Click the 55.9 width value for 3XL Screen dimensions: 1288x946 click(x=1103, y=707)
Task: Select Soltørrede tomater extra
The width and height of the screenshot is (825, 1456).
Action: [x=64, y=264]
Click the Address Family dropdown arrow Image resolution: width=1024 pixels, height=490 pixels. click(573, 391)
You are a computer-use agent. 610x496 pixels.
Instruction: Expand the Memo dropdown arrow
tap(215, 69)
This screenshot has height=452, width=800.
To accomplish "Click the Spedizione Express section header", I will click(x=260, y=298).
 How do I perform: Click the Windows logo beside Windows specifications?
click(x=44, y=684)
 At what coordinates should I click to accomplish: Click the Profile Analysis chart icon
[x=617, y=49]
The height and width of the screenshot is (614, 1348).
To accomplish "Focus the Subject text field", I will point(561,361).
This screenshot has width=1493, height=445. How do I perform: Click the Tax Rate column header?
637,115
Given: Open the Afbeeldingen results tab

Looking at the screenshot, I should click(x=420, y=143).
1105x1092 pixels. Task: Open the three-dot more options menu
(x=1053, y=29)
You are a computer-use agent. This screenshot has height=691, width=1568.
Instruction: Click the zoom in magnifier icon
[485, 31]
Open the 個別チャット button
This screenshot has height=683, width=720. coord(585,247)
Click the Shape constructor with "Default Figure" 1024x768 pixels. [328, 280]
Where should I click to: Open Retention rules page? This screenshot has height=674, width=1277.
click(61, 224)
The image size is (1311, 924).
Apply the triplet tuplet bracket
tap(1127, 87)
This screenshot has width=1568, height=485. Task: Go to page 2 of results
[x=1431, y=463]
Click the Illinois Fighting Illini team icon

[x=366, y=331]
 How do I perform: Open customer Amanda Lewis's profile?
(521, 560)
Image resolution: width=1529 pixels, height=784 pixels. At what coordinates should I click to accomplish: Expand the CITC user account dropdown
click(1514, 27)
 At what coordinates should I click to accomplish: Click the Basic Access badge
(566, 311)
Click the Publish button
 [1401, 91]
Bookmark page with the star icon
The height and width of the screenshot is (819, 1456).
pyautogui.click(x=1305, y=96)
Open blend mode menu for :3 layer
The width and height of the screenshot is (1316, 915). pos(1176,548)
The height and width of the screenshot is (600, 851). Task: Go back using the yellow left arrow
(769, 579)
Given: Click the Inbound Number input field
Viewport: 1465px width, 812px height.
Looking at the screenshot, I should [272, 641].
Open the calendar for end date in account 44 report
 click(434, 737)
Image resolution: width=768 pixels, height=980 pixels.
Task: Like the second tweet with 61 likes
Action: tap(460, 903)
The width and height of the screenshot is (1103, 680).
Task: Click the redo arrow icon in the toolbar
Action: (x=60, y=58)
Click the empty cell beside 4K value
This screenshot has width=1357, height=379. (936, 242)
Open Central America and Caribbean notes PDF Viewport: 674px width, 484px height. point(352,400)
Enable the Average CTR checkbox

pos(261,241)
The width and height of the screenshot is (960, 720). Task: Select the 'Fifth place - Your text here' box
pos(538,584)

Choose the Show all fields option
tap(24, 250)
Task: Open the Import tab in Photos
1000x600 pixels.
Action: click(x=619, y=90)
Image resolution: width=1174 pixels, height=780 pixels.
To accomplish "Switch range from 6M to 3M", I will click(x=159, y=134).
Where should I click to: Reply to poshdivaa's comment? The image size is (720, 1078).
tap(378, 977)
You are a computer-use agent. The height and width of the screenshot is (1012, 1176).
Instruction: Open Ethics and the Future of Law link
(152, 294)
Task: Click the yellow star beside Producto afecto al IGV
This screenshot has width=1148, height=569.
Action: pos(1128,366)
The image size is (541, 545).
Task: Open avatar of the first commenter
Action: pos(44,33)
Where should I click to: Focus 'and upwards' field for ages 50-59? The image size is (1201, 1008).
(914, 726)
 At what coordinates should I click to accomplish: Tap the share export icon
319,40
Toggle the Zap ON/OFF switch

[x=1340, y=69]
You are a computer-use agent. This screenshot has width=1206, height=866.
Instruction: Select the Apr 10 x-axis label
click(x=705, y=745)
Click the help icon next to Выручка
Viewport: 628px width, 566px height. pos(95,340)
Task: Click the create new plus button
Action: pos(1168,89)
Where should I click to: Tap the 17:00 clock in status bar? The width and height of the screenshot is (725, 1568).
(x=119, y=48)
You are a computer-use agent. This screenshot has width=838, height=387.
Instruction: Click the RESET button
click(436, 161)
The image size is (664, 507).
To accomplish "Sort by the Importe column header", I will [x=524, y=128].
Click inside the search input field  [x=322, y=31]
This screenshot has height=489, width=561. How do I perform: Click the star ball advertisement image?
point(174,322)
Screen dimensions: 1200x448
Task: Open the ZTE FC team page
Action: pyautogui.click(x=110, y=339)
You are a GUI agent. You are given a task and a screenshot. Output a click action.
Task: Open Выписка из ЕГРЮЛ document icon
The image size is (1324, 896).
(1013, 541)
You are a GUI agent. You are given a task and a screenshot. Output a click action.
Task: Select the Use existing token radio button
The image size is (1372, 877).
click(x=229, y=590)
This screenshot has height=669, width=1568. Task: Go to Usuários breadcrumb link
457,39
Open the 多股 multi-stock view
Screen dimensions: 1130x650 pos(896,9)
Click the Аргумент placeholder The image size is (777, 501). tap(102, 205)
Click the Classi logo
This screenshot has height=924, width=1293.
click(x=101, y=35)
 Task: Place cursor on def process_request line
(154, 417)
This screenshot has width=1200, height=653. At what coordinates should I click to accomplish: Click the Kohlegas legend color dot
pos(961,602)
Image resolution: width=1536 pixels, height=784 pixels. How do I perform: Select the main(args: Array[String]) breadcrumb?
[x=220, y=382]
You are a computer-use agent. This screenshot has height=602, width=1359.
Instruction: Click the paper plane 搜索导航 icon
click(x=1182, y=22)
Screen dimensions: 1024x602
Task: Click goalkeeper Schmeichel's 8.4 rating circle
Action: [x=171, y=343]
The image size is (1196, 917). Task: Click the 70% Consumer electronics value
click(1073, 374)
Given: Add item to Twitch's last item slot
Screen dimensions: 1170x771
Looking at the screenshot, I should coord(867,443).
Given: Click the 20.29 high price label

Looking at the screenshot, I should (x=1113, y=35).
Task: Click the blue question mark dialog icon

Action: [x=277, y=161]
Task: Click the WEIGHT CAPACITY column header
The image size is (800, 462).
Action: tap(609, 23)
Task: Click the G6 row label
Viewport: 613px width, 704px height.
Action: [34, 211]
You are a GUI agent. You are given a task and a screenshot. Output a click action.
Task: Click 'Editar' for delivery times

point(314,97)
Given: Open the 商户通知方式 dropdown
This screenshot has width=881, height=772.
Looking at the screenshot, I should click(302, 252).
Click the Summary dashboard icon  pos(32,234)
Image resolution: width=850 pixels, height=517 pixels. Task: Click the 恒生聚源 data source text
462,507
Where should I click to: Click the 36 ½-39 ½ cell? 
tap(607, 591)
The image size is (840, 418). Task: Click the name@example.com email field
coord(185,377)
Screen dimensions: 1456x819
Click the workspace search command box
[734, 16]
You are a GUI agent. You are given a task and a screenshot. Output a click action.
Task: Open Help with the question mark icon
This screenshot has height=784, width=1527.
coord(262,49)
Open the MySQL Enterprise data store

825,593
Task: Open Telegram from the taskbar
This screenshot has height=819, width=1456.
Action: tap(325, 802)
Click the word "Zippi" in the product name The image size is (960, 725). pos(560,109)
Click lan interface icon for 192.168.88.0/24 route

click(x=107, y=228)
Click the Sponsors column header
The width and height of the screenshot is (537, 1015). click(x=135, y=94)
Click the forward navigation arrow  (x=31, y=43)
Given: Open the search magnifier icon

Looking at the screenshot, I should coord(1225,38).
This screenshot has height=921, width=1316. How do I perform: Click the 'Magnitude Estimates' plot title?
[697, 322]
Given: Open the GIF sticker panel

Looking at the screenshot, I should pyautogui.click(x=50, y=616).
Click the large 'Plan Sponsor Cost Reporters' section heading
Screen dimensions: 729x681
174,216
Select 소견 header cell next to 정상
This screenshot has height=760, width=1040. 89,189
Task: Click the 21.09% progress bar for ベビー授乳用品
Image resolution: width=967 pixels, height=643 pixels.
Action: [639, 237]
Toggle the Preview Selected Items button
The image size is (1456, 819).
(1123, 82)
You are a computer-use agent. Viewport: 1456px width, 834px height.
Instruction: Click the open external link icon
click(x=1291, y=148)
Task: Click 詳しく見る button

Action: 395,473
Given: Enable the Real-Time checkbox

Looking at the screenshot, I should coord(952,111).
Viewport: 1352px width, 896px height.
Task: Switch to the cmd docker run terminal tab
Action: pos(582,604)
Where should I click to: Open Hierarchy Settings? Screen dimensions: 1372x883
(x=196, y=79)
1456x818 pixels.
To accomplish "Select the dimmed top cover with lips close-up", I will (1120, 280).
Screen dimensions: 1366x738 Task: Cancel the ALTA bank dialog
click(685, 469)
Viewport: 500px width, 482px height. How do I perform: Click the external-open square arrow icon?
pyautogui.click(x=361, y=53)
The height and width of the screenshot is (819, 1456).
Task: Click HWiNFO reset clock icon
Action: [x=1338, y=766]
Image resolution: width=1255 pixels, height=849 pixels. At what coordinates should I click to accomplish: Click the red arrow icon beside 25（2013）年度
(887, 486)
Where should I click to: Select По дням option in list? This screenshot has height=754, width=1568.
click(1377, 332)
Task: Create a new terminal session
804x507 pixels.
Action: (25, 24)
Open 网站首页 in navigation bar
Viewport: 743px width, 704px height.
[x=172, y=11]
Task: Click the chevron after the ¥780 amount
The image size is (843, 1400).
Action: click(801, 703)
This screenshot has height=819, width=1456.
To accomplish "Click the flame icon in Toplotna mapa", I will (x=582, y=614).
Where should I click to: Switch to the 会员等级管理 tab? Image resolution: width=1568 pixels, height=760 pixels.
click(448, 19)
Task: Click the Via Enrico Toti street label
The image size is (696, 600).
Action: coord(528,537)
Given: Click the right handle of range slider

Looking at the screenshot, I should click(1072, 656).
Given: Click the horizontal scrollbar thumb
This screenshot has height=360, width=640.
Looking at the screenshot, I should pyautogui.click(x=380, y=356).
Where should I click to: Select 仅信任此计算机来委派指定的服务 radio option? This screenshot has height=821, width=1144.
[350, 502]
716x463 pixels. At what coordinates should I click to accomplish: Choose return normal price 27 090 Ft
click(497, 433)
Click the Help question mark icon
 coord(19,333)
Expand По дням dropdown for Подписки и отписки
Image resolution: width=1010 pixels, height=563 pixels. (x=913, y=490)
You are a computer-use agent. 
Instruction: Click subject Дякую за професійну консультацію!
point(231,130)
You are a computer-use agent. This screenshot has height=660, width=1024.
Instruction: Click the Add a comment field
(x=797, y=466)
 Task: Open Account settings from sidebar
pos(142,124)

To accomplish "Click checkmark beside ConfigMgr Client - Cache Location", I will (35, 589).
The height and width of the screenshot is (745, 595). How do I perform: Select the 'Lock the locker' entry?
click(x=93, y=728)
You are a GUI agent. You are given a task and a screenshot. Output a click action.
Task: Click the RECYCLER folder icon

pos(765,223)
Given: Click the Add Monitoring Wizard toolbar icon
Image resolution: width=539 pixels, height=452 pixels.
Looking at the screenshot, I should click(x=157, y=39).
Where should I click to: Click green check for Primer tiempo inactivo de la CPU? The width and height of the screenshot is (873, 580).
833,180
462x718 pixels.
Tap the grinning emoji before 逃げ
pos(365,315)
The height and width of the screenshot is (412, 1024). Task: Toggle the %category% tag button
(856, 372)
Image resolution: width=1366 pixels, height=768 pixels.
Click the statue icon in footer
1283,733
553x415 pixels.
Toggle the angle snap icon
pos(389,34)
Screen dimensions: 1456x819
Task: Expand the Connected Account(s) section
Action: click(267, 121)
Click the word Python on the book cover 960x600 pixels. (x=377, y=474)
* * *
**AIM:** Reproduce the material above verbatim, from its first line through the line containing "This screenshot has height=683, width=720.", with both of those lines included.

**FINISHED EXERCISE:**
Click the 55.9 width value for 3XL Screen dimensions: 1288x946 click(x=1103, y=707)
Task: Select Soltørrede tomater extra
The width and height of the screenshot is (825, 1456).
Action: [x=64, y=264]
Click the Address Family dropdown arrow Image resolution: width=1024 pixels, height=490 pixels. click(573, 391)
You are a computer-use agent. 610x496 pixels.
Instruction: Expand the Memo dropdown arrow
tap(215, 69)
This screenshot has height=452, width=800.
To accomplish "Click the Spedizione Express section header", I will click(x=260, y=298).
 How do I perform: Click the Windows logo beside Windows specifications?
click(x=44, y=684)
 At what coordinates should I click to accomplish: Click the Profile Analysis chart icon
[x=617, y=49]
The height and width of the screenshot is (614, 1348).
To accomplish "Focus the Subject text field", I will point(561,361).
This screenshot has width=1493, height=445. How do I perform: Click the Tax Rate column header?
637,115
Given: Open the Afbeeldingen results tab

Looking at the screenshot, I should click(x=420, y=143).
1105x1092 pixels. Task: Open the three-dot more options menu
(x=1053, y=29)
You are a computer-use agent. This screenshot has height=691, width=1568.
Instruction: Click the zoom in magnifier icon
[485, 31]
Open the 個別チャット button
This screenshot has height=683, width=720. coord(585,247)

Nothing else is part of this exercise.